**Exercise brief**
The reply should contain all of the data below, word for word.

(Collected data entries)

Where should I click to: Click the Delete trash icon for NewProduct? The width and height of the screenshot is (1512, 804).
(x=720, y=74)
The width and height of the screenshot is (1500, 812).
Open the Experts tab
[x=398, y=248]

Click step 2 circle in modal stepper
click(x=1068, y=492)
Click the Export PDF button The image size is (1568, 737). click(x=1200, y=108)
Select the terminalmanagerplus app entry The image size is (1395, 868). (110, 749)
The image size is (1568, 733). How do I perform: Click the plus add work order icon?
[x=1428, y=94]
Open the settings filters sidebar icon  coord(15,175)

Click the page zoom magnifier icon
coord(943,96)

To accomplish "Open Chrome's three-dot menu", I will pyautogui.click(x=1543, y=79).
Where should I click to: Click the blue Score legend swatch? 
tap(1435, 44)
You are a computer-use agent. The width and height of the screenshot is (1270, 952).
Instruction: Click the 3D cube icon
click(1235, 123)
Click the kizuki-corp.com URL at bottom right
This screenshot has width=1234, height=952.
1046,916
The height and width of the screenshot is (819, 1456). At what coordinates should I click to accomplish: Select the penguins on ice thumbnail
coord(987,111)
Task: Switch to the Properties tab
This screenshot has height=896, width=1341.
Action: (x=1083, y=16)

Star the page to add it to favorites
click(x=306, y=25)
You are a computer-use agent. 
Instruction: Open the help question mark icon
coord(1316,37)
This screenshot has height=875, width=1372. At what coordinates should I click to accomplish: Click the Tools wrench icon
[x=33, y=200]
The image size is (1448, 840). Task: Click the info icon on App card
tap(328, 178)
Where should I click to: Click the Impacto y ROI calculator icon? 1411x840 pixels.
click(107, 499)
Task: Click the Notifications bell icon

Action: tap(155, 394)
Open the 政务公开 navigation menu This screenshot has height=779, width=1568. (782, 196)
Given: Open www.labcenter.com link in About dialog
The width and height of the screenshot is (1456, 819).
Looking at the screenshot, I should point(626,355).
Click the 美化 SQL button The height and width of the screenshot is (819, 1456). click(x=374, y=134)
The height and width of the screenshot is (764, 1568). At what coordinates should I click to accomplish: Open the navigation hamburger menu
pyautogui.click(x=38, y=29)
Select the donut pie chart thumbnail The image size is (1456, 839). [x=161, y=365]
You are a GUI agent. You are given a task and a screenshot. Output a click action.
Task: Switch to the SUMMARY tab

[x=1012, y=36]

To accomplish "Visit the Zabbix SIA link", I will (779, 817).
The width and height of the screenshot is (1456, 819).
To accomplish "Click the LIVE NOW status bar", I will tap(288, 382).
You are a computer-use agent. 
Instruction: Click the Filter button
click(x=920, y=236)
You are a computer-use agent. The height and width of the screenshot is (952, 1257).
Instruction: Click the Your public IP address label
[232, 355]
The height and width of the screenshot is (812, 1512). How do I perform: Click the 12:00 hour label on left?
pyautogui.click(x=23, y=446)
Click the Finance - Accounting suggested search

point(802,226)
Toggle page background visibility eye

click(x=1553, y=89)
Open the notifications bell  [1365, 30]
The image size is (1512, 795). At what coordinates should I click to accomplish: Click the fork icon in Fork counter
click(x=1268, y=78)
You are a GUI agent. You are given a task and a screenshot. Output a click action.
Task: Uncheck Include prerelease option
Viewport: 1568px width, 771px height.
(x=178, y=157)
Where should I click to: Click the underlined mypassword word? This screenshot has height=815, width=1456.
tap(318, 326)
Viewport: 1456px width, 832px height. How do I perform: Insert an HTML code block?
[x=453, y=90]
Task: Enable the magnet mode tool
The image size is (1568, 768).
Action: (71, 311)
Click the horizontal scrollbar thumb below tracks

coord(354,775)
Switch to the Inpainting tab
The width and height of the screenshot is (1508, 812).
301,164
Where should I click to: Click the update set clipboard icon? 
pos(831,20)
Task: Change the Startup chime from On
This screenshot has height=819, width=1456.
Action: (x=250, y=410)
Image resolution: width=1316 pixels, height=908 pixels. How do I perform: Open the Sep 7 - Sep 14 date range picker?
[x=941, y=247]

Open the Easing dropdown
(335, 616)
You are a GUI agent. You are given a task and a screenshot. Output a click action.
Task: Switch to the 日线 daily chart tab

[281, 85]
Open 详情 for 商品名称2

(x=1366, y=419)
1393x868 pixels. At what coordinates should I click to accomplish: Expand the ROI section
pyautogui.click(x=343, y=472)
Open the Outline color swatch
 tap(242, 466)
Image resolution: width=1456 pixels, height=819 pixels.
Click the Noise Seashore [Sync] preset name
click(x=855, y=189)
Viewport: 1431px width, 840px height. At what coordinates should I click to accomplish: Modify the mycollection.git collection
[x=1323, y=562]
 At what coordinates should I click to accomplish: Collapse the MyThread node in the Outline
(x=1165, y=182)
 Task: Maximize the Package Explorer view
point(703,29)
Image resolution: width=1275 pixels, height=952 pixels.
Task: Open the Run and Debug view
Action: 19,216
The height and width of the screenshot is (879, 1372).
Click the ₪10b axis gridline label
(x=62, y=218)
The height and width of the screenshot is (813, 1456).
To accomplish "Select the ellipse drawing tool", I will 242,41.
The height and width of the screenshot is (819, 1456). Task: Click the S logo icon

**Expected answer**
Where should I click to: Click the Delete trash icon for NewProduct? The width and height of the screenshot is (1512, 804).
(x=720, y=74)
The width and height of the screenshot is (1500, 812).
Open the Experts tab
[x=398, y=248]

Click step 2 circle in modal stepper
click(x=1068, y=492)
Click the Export PDF button The image size is (1568, 737). click(x=1200, y=108)
Select the terminalmanagerplus app entry The image size is (1395, 868). (110, 749)
The image size is (1568, 733). How do I perform: Click the plus add work order icon?
[x=1428, y=94]
Open the settings filters sidebar icon  coord(15,175)

Click the page zoom magnifier icon
coord(943,96)

To accomplish "Open Chrome's three-dot menu", I will pyautogui.click(x=1543, y=79).
Where should I click to: Click the blue Score legend swatch? 
tap(1435, 44)
You are a computer-use agent. The width and height of the screenshot is (1270, 952).
Instruction: Click the 3D cube icon
click(1235, 123)
Click the kizuki-corp.com URL at bottom right
This screenshot has width=1234, height=952.
1046,916
The height and width of the screenshot is (819, 1456). At what coordinates should I click to accomplish: Select the penguins on ice thumbnail
coord(987,111)
Task: Switch to the Properties tab
This screenshot has height=896, width=1341.
Action: (x=1083, y=16)

Star the page to add it to favorites
click(x=306, y=25)
You are a computer-use agent. 
Instruction: Open the help question mark icon
coord(1316,37)
This screenshot has height=875, width=1372. At what coordinates should I click to accomplish: Click the Tools wrench icon
[x=33, y=200]
The image size is (1448, 840). Task: Click the info icon on App card
tap(328, 178)
Where should I click to: Click the Impacto y ROI calculator icon? 1411x840 pixels.
click(107, 499)
Task: Click the Notifications bell icon

Action: tap(155, 394)
Open the 政务公开 navigation menu This screenshot has height=779, width=1568. (782, 196)
Given: Open www.labcenter.com link in About dialog
The width and height of the screenshot is (1456, 819).
Looking at the screenshot, I should point(626,355).
Click the 美化 SQL button The height and width of the screenshot is (819, 1456). click(x=374, y=134)
The height and width of the screenshot is (764, 1568). At what coordinates should I click to accomplish: Open the navigation hamburger menu
pyautogui.click(x=38, y=29)
Select the donut pie chart thumbnail The image size is (1456, 839). [x=161, y=365]
You are a GUI agent. You are given a task and a screenshot. Output a click action.
Task: Switch to the SUMMARY tab

[x=1012, y=36]

To accomplish "Visit the Zabbix SIA link", I will (779, 817).
The width and height of the screenshot is (1456, 819).
To accomplish "Click the LIVE NOW status bar", I will tap(288, 382).
You are a computer-use agent. 
Instruction: Click the Filter button
click(x=920, y=236)
You are a computer-use agent. The height and width of the screenshot is (952, 1257).
Instruction: Click the Your public IP address label
[232, 355]
The height and width of the screenshot is (812, 1512). How do I perform: Click the 12:00 hour label on left?
pyautogui.click(x=23, y=446)
Click the Finance - Accounting suggested search

point(802,226)
Toggle page background visibility eye

click(x=1553, y=89)
Open the notifications bell  [1365, 30]
The image size is (1512, 795). At what coordinates should I click to accomplish: Click the fork icon in Fork counter
click(x=1268, y=78)
You are a GUI agent. You are given a task and a screenshot. Output a click action.
Task: Uncheck Include prerelease option
Viewport: 1568px width, 771px height.
(x=178, y=157)
Where should I click to: Click the underlined mypassword word? This screenshot has height=815, width=1456.
tap(318, 326)
Viewport: 1456px width, 832px height. How do I perform: Insert an HTML code block?
[x=453, y=90]
Task: Enable the magnet mode tool
The image size is (1568, 768).
Action: (71, 311)
Click the horizontal scrollbar thumb below tracks

coord(354,775)
Switch to the Inpainting tab
The width and height of the screenshot is (1508, 812).
301,164
Where should I click to: Click the update set clipboard icon? 
pos(831,20)
Task: Change the Startup chime from On
This screenshot has height=819, width=1456.
Action: (x=250, y=410)
Image resolution: width=1316 pixels, height=908 pixels. How do I perform: Open the Sep 7 - Sep 14 date range picker?
[x=941, y=247]

Open the Easing dropdown
(335, 616)
You are a GUI agent. You are given a task and a screenshot. Output a click action.
Task: Switch to the 日线 daily chart tab

[281, 85]
Open 详情 for 商品名称2

(x=1366, y=419)
1393x868 pixels. At what coordinates should I click to accomplish: Expand the ROI section
pyautogui.click(x=343, y=472)
Open the Outline color swatch
 tap(242, 466)
Image resolution: width=1456 pixels, height=819 pixels.
Click the Noise Seashore [Sync] preset name
click(x=855, y=189)
Viewport: 1431px width, 840px height. At what coordinates should I click to accomplish: Modify the mycollection.git collection
[x=1323, y=562]
 At what coordinates should I click to accomplish: Collapse the MyThread node in the Outline
(x=1165, y=182)
 Task: Maximize the Package Explorer view
point(703,29)
Image resolution: width=1275 pixels, height=952 pixels.
Task: Open the Run and Debug view
Action: 19,216
The height and width of the screenshot is (879, 1372).
Click the ₪10b axis gridline label
(x=62, y=218)
The height and width of the screenshot is (813, 1456).
To accomplish "Select the ellipse drawing tool", I will 242,41.
The height and width of the screenshot is (819, 1456). Task: Click the S logo icon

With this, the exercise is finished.